Neuropsychiatric symptoms in Alzheimer's continuum and their association with plasma biomarkers

Background: Little is known about association between neuropsychiatric symptoms and plasma biomarkers across the entire Alzheimer's continuum. Methods: A total of 305 individuals with amyloid-beta (A beta) deposition (determined by F-18-florbetapir PET) participated in this study, including cognitively normal controls (n = 53), subjective cognitive decline (SCD, n = 75), mild cognitive impairment (MCI, n = 74), and dementia (n = 103). Plasma biomarkers (A beta(1-42), A beta(1-40), total tau [t-tau], phosphorylated tau 181 [p-tau181], and neurofilament light [NfL]), apolipoprotein E (APOE) genotyping and Neuropsychiatric Inventory Questionnaire (NPI-Q) were completed. Neuropsychiatric symptoms were classified into four subsymdromes (hyperactivity, psychosis, affective, and apathy). Logistic regression analysis was conducted to investigate relationships between neuropsychiatric symptoms and plasma biomarkers. Results: About one-third of cognitively unimpaired individuals (normal controls: 34.0 %, SCD: 28.0 %) reported one or more neuropsychiatric symptoms, and more in symptomatic stages such as MCI (40.5 %) and dementia (81.0 %).
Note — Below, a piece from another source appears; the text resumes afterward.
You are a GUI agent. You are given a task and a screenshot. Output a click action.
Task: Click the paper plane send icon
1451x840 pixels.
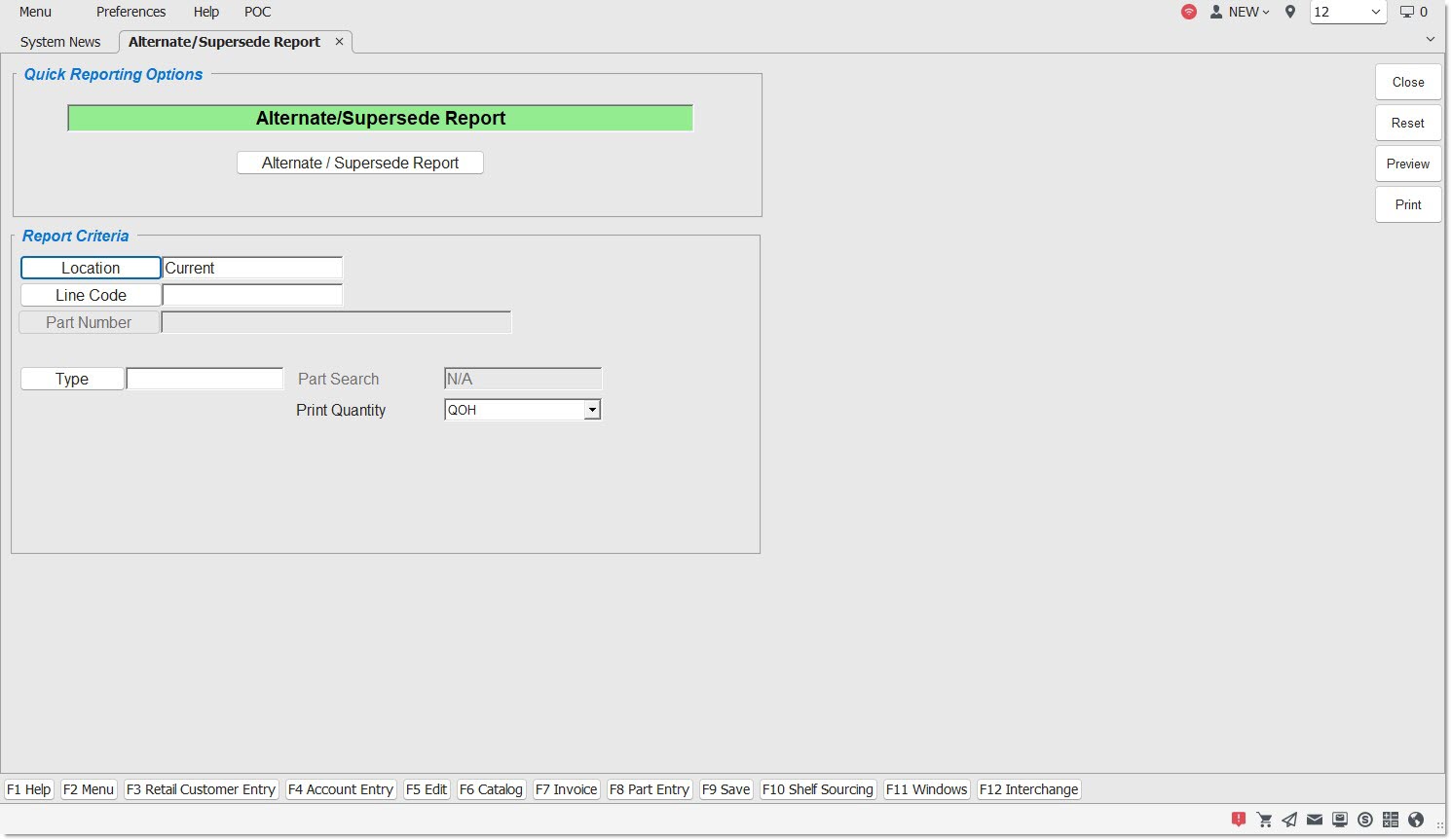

Plasma NfL significantly increased in dementia group compared to SCD and healthy controls, relating to a higher risk of aberrant motor behavior, anxiety, sleep disturbance, disinhibition, and euphoria. Older age (odds ratio [OR] = 1.079, 95 % confidence interval [CI] = 1.022-1.140, p = 0.006), lower cognitive score (OR = 0.846, 95%CI = 0.791-0.905, p < 0.001) and increased plasma NfL (OR = 1.021, 95%CI = 1.00-1.042, p = 0.041) could predict psychosis. No significant differences were found in plasma A beta(1-42)/A beta(1-40), t-tau or p-tau181 across all groups, and none correlated with neuropsychiatric symptoms. Limitations: The cross-sectional design, small sample size and use of NPI-Q. Conclusions: This study supported neuropsychiatric symptoms as early manifestations of preclinical Alzheimer's disease, and suggested plasma NfL to be a potential biomarker for detecting neuropsychiatric symptoms in Alzheimer's continuum.